Effect of stage 1 sleep on auditory cortex during pure tone stimulation: evaluation by functional magnetic resonance imaging with simultaneous EEG monitoring

Abstract

Background and purpose: Responses of the auditory cortex to sound during sleep have been explored with somewhat discrepant results. The purpose of this study was to investigate the effect of stage 1 sleep on signal intensity changes in the auditory cortex in response to pure tone stimulus measured by functional MR imaging.

Methods: Six sleep-deprived subjects were exposed to a series of echo-planar images for 30-40 minutes. No medication was used to help the subjects go to sleep. A long repetition time of 12 seconds and a 1.9-second clustered multisection acquisition were used to minimize the effect of imager acoustic noise from the preceding acquisition and to make it possible to obtain electroencephalographs between image acquisitions. A pure tone stimulus (beep, 1,000-Hz sine waves, 30-millisecond duration, five beeps per second) was alternated with the baseline every 36 seconds.

Results: All subjects fell asleep. The effect of habituation evaluated by comparing the percentage of signal intensity change between the first and second half was not significant. The percentage of signal intensity changes in the right and left transverse temporal gyri were 0.49% and 0.43% during wakefulness and 0.05% and 0.07% during stage 1 sleep. The differences between wakefulness and stage 1 sleep were significant.

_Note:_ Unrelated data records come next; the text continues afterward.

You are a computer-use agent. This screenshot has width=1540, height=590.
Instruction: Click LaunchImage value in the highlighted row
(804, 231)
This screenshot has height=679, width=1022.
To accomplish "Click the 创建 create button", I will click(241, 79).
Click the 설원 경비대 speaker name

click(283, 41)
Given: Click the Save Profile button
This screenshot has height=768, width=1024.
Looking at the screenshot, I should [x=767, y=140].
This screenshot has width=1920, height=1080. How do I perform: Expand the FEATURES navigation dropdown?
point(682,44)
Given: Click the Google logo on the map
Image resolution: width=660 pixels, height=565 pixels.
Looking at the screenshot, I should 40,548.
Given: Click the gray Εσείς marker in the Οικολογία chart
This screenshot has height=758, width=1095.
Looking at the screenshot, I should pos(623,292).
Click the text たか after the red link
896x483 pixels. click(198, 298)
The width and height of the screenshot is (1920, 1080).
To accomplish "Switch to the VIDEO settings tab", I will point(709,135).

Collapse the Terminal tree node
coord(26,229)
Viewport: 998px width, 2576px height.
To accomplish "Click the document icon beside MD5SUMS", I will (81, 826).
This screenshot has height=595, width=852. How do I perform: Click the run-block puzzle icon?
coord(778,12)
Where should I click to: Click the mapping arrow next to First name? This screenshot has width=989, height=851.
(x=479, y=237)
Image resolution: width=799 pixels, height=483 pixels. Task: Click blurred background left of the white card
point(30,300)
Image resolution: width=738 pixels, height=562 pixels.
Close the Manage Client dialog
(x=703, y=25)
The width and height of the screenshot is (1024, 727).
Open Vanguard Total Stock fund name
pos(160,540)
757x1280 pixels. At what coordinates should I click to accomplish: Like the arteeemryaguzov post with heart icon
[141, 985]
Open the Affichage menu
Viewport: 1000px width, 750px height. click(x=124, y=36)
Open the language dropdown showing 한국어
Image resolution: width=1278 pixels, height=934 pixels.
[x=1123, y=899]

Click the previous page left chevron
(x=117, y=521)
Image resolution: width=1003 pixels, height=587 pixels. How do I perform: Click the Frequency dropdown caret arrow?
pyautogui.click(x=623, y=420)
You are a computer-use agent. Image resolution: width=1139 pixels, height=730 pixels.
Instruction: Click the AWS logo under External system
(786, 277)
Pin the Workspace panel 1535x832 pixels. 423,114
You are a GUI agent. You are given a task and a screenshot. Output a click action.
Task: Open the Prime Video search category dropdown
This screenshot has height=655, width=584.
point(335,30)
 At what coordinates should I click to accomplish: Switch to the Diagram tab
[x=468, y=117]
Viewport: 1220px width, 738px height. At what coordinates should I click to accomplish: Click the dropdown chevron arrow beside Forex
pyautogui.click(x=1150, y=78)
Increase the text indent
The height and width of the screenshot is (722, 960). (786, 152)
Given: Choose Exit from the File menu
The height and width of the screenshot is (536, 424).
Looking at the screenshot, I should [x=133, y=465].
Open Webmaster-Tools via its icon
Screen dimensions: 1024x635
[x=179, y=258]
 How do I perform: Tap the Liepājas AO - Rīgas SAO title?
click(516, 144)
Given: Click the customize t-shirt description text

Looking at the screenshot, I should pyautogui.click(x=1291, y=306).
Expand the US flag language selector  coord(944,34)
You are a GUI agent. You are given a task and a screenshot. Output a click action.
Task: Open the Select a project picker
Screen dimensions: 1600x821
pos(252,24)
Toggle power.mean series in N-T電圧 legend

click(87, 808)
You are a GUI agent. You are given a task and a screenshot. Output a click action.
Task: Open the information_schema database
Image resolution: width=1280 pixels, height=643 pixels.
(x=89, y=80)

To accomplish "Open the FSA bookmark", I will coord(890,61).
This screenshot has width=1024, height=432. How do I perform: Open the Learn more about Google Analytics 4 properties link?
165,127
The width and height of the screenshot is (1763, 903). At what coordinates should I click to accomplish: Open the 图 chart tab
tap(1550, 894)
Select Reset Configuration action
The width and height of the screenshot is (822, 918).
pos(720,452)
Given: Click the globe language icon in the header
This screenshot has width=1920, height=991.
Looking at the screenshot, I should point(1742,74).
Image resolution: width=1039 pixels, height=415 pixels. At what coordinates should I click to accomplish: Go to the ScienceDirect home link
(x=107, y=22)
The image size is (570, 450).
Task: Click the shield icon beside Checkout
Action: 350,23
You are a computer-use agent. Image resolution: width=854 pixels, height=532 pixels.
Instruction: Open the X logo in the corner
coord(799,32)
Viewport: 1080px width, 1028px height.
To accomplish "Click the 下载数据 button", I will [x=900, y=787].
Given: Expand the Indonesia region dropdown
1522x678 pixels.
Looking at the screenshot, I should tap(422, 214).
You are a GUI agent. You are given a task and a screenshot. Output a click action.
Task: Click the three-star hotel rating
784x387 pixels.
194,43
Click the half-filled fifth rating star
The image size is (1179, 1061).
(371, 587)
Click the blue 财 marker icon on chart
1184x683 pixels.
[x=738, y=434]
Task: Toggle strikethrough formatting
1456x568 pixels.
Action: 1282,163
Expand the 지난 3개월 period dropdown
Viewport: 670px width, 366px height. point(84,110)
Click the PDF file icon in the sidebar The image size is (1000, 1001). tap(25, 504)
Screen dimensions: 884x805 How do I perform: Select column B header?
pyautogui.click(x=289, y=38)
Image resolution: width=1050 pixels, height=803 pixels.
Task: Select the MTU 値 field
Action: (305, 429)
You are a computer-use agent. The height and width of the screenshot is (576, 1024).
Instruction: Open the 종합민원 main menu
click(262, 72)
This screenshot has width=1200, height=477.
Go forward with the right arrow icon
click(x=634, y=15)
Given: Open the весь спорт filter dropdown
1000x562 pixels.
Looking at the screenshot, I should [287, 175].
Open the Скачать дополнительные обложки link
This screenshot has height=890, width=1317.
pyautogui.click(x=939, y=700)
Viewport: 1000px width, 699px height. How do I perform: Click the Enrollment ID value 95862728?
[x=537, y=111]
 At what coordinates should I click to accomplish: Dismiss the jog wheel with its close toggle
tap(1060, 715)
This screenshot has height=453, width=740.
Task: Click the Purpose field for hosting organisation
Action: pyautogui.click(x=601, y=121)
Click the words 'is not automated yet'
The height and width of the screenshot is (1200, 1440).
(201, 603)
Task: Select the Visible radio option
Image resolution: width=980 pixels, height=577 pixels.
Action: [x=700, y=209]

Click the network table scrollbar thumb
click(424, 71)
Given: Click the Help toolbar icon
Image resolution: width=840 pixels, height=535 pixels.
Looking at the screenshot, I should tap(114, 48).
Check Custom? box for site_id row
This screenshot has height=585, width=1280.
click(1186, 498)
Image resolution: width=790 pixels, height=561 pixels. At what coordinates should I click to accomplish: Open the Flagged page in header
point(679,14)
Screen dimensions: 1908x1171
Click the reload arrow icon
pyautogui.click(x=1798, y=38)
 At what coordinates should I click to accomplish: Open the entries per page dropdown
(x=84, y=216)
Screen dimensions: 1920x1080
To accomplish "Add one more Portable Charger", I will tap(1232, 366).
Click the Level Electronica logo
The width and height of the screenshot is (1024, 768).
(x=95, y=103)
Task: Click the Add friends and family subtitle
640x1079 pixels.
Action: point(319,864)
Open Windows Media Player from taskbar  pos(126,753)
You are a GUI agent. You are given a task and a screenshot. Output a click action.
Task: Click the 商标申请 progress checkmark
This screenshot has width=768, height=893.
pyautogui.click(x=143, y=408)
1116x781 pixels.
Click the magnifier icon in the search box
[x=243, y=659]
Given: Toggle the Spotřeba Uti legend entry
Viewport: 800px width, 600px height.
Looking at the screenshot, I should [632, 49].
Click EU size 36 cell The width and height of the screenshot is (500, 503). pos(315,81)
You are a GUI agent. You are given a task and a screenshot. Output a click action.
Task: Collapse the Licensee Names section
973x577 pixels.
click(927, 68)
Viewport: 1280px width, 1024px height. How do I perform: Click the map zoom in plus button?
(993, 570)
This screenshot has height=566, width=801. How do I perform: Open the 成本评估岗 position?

Conclusion: Transition to stage 1 sleep coincides with a decrease in functional MR imaging-determined signal intensity changes in the auditory cortex in response to pure tone stimulus. The limited response of the brain at this stage may protect the brain from sound and facilitate deepening of the sleep stage.

Fig 1.

Timing of auditory stimulation, functional MR imaging, and EEG measurements. Black vertical bars indicate echo-planar imaging measurements of 16 sections within 1.9 seconds followed by a noise-free and EEG measurement period of 10.1 seconds. Auditory stimulus was alternated with the baseline every 36 seconds. Acquisition time was 30–40 minutes, or 153–194 image acquisitions.

Fig 2.

Regions of interest in one subject. The region of interest were chosen so as to include the transverse temporal gyrus and its adjacent sulci in five contiguous sections.

Fig 3.

Evaluation of the effect of habituation. Percentage signal intensity changes during the first and second half of the measurements are shown. Panels A and B correspond to the right and left hemispheres, respectively. Two-factor factorial ANOVA demonstrated the effect of the timing of data acquisition was not significant, which implied that the effect of habituation measured with this method was insignificant. On the other hand, the effect of state of consciousness was found to be significant.

Fig 4.

Percentage signal intensity change in the transverse temporal gyri. A significant effect of state of consciousness was revealed by two-way repeated-measure ANOVA. The Tukey-Kramer post hoc test showed that the percentage signal intensity change during stage 1 sleep was significantly smaller than during wakefulness. The overall effect of the hemisphere was not significant.

Fig 5.

Positively or negatively correlated pixels (t >3.5; cluster > = 4 pixels; corrected P value < .05) during wakefulness and stage 1 sleep in one subject. Clusters of positively correlated pixels are seen in the bilateral transverse temporal gyri during wakefulness. No cluster is found during the other conditions.

Fig 6.

Number of activated pixels in the transverse temporal gyrus. A significant effect of state of consciousness was revealed by two-way repeated-measure ANOVA. The Tukey-Kramer post hoc test showed the number of positively correlated pixels during wakefulness was significantly larger than that under other conditions. The overall effect of the hemisphere was not significant.